Often referred to as the “Bank of Mum and Dad”, this source of funding is becoming increasingly common and it is thought that the Bank of Mum and Dad could actually be the UK’s tenth biggest lender, involved in up to a fifth of all property purchases. 

However, these arrangements can potentially go wrong and it is thought that an increasing number of cases are going to Court.  Disputes typically arise where the child’s relationship breaks up and the property is sold.

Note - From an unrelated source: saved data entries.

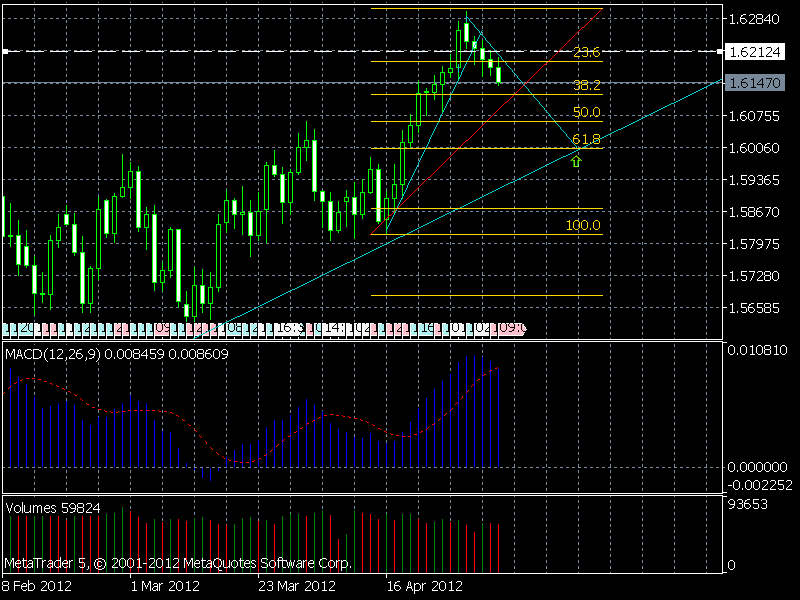Click the green up arrow marker
Viewport: 800px width, 600px height.
576,162
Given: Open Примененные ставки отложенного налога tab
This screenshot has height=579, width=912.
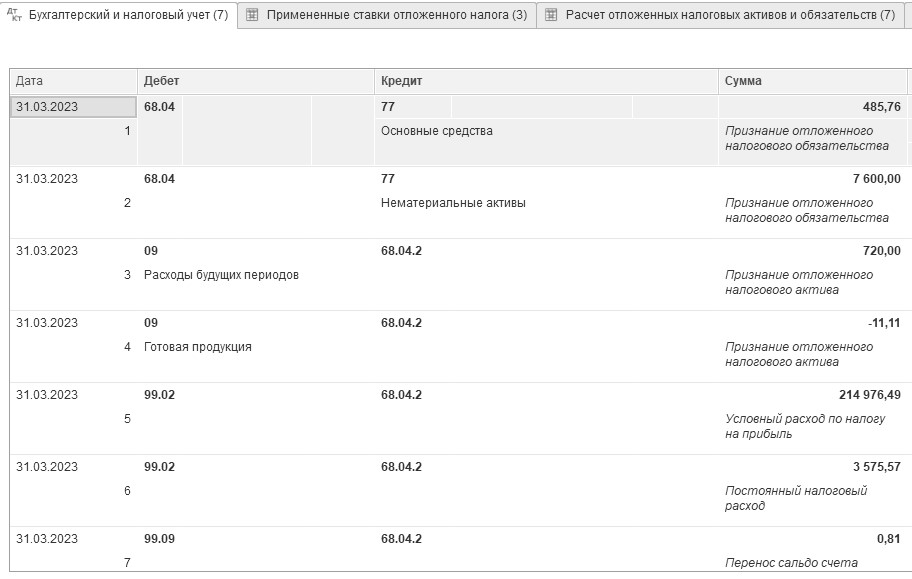Looking at the screenshot, I should tap(396, 15).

Without clear documentary evidence, parents may be forced to go to Court to get back their money and there is no guarantee they will be successful. 

One particular issue is trying to determine exactly what type of arrangement exists between the parents and their child.  It will need to be established whether the money was given as a gift, in which case the parents will not be entitled to have it back, whether it was lent in which case what are the terms of the loan or whether it is actually an investment in the property being purchased.  The key thing is to ensure that the payment is properly documented at the outset, whether that is in a loan agreement or declaration of trust which sets out the parents’ share in the property. 

If the payment is a straightforward gift, then that should still be recorded to prevent problems in the future.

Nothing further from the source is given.